Wednesday, May 11, 2005

 
Weapons of Mass Consensus

With the explosion of blogging, opportunities for dialog and increased understanding are blooming. Enormous quantities of discourse and freely expressed ideas rise like a vast, bottomless sea, a virtual torrent of voices.

One hopes some order emerges from this chaos, some minimum mass consensus. With so many sources to choose from, web surfers pause only to scan sites that appeal.
Civility and respect for the opposition should be prerequisites the audience insists on; bloggers and authors who exhibit contempt for the opposition deserve no attention.

No opinion changes because of a distant yell from across the room; or even being called a "moron" face-to-face. Only human beings commit folly; human beings, frail but moral creatures capable of errant foolishness but also capable of nobility, and always deserving of respect.

Engagement changes beliefs; engagement creates the recognition of errors. Dialog, civil discourse and genuine respect for differing views is the only valid path to forging any consensus.
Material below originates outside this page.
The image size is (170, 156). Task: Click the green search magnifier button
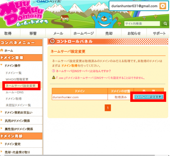(x=165, y=24)
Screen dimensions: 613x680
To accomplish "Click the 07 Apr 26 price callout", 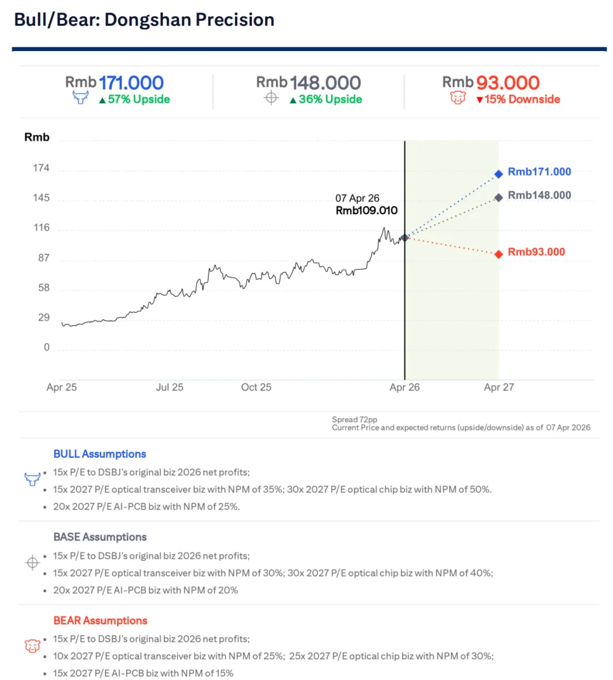I will [x=366, y=204].
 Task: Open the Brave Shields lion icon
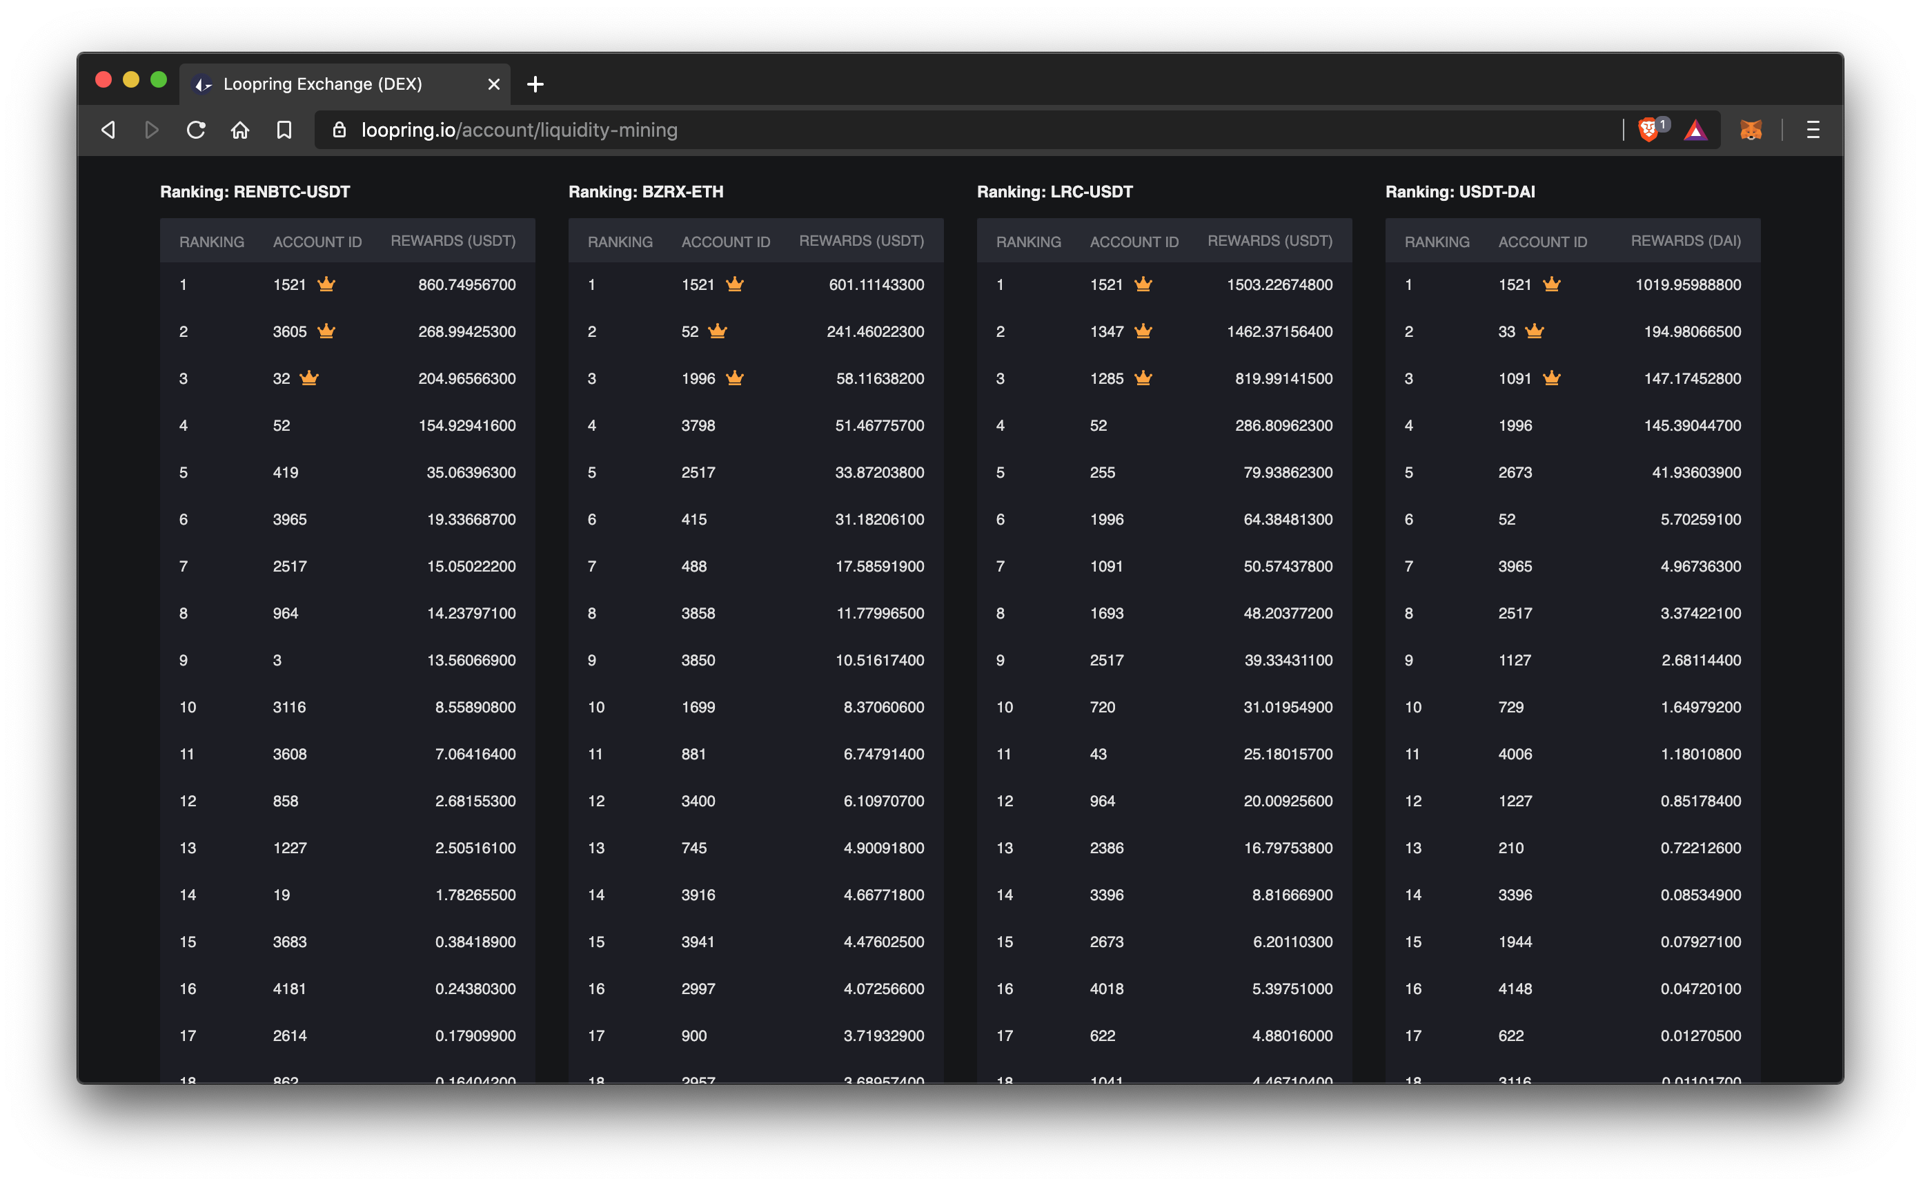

Name-calling and insults only firm the opposition, validating the sense of "otherness."

As bloggers and authors, we must decide the goal of our works; do we preach to the already converted, or do we try to reach out? Do we write off the opposition or do we attempt to gain respect for our own side? Sadly, most serious blogs serve as platforms for simple moral outrage with no genuine attempt made to reach out to opposing viewpoints.

As a writer, it helps to imagine the conversation taking place between friends who disagree but remain pals. Before placing fingers on keypad, visualize a friend who shares your intellectual curiosity but not your ideas. The appropriate tone will follow.
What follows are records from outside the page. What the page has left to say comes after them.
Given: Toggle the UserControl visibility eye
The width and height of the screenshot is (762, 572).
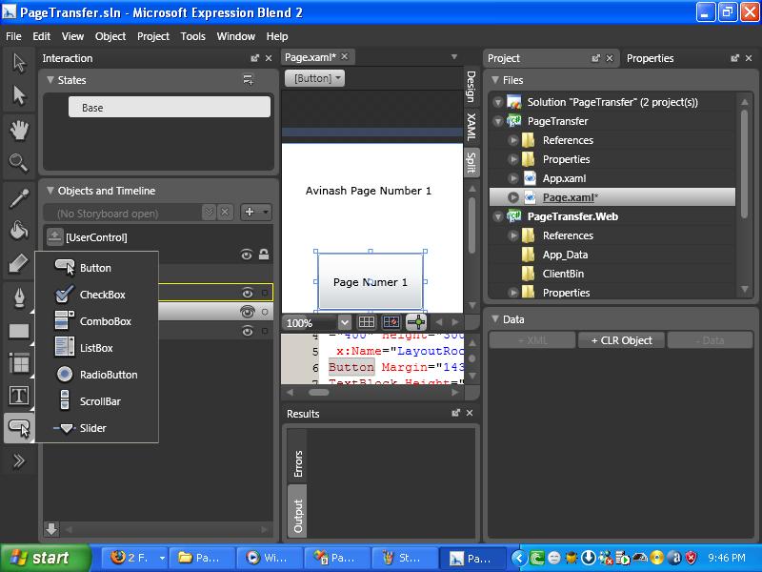Looking at the screenshot, I should click(247, 255).
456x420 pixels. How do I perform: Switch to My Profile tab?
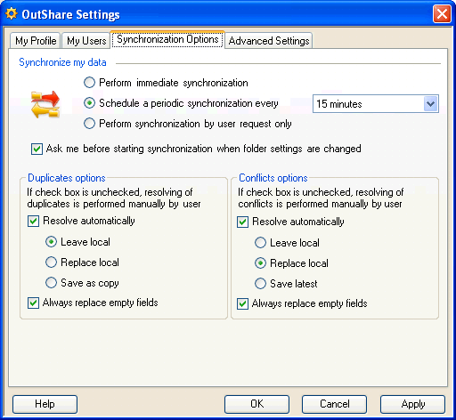click(x=36, y=41)
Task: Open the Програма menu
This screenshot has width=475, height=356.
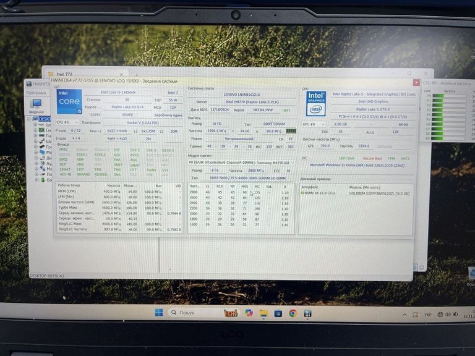Action: (x=35, y=92)
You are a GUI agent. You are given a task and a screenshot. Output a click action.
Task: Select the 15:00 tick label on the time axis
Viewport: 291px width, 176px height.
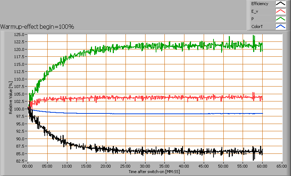86,166
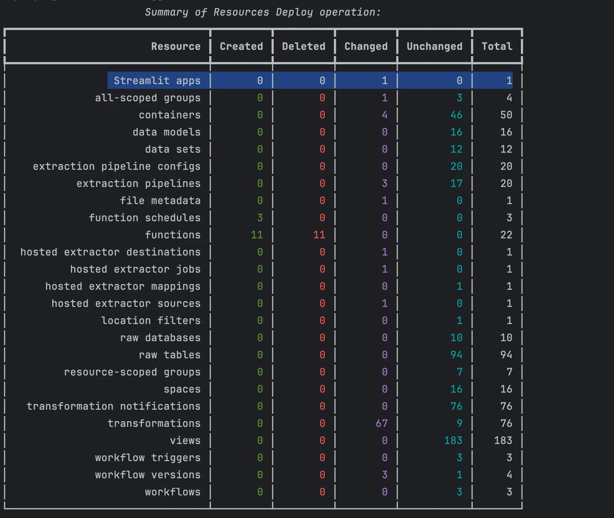
Task: Click the Resource column header
Action: (176, 46)
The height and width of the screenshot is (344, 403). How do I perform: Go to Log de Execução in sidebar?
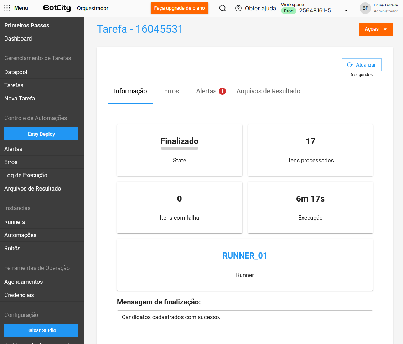click(x=26, y=175)
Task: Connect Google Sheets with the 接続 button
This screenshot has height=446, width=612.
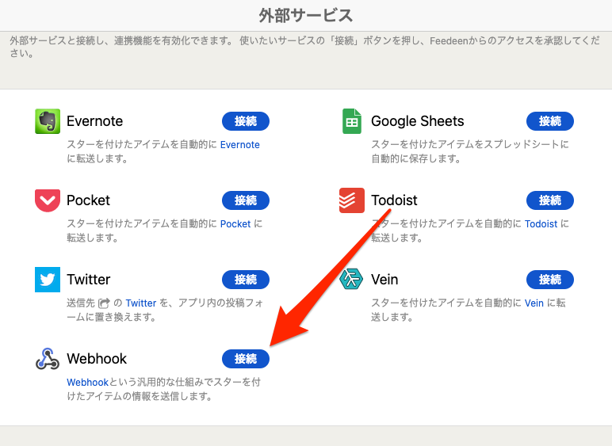Action: point(550,121)
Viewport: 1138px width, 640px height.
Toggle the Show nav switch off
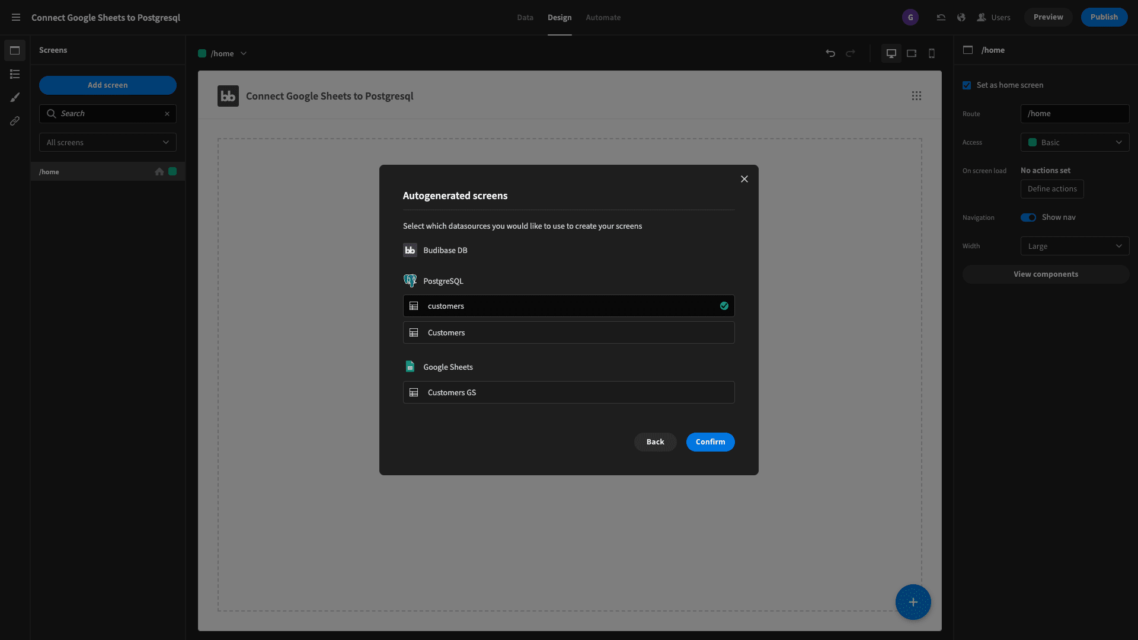pos(1028,217)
Here in Kansas, the evolution/intelligent design blogs exemplify lack of mutual respect, each side showing an appalling lack of restraint. Each claim the other misrepresents their views. The piece that would appear to be of central importance, exactly and precisely what is intelligent design and what is specifically right or wrong with it, does not appear to be prominent anywhere.
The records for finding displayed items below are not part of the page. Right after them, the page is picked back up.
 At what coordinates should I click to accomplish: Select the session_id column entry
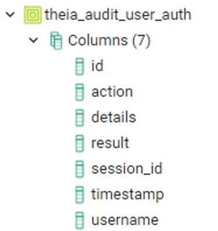pos(126,169)
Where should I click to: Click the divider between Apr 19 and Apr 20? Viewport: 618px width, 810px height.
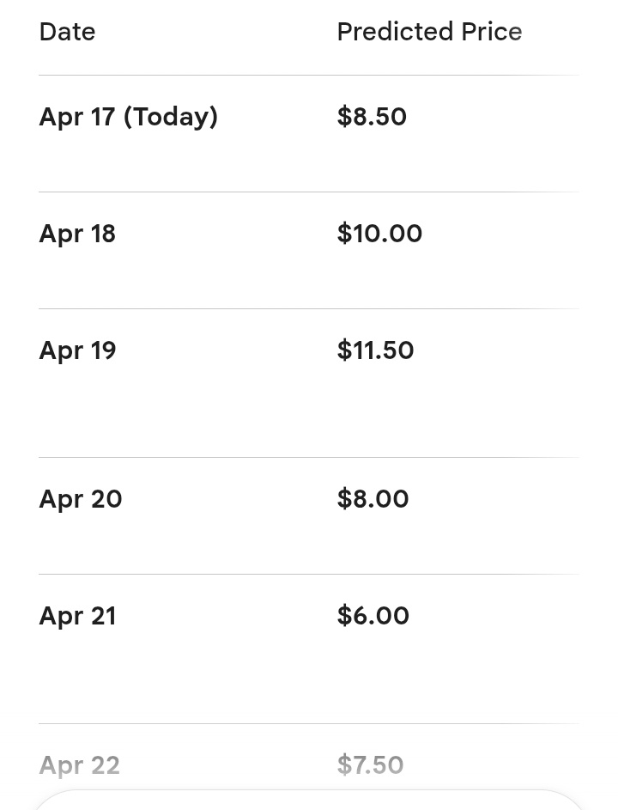point(309,457)
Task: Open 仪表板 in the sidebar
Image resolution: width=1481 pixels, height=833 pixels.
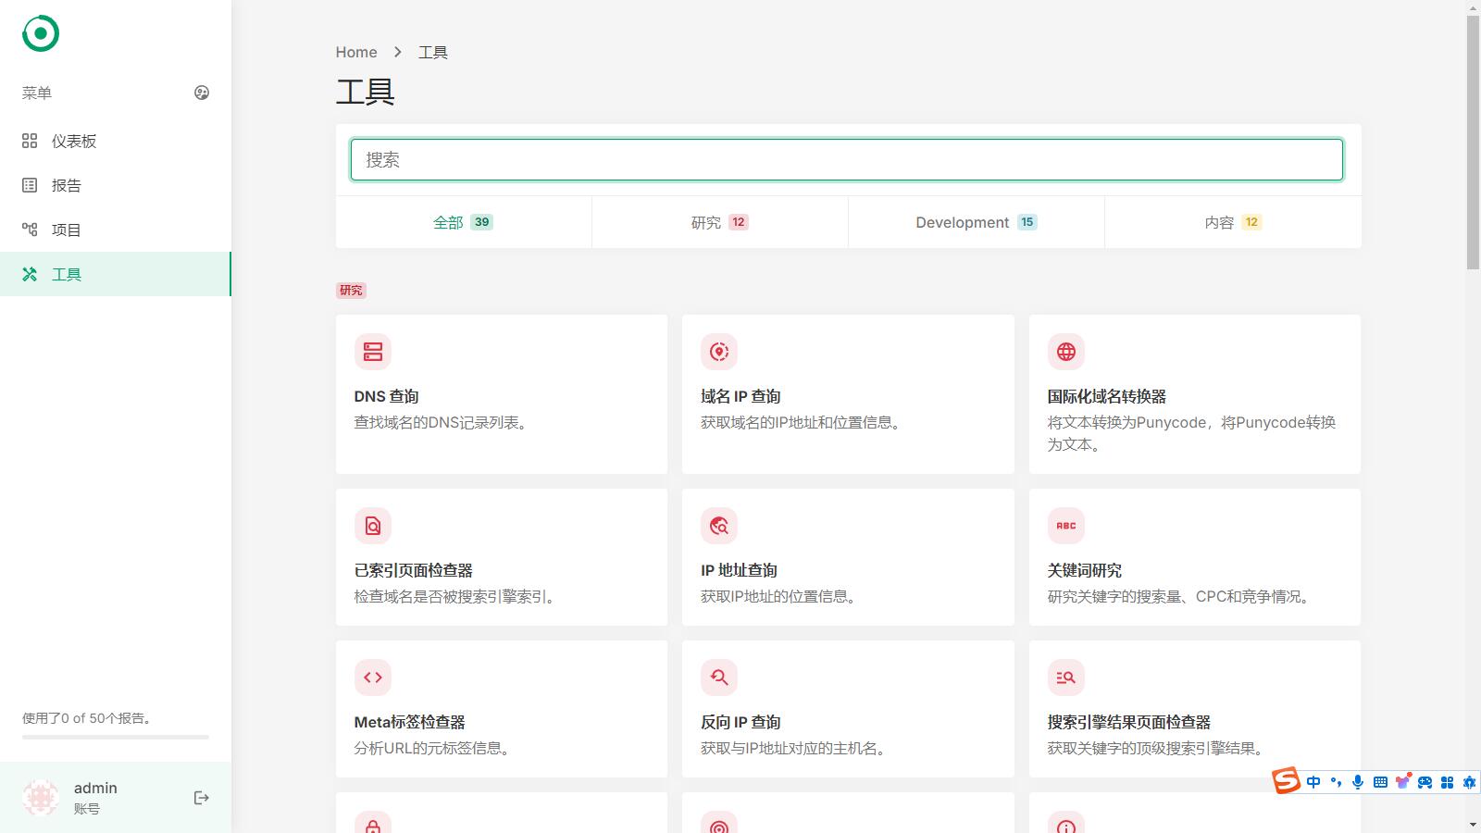Action: tap(74, 141)
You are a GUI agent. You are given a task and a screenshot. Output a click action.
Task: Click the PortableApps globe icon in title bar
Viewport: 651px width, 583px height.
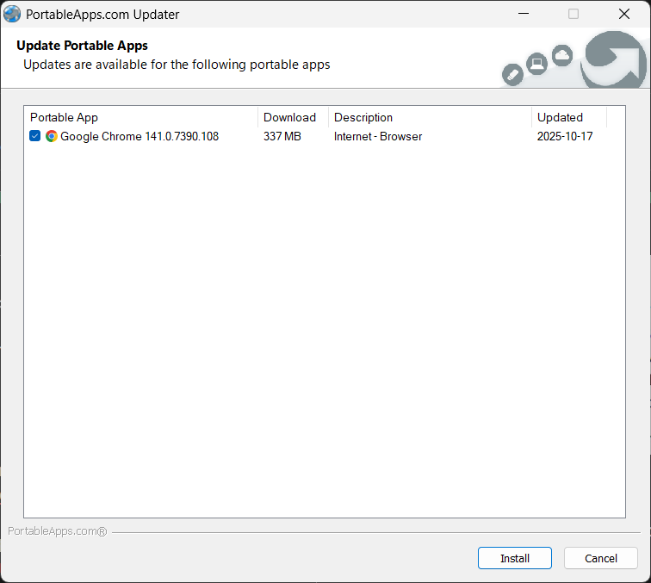click(x=12, y=14)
Underneath much of the commentary lies an unstated assumption: we do not need to seriously analyze or examine the other view because we already know, a priori, they err.

After surfing the net for several hours, I still do not understand exactly and precisely what "intelligent design" is and consequently cannot evaluate its claims for myself. Rants and rhetoric published for mutual support and mutual edification of each side abounds, but thoughtful analysis appears scarce.

As web surfers, we choose where to rest our eyeballs. Let us develop and demonstrate a mass consensus, to wit, "We prefer to be spoken to as equals."

If we agree on that, then agreement on other issues may become possible.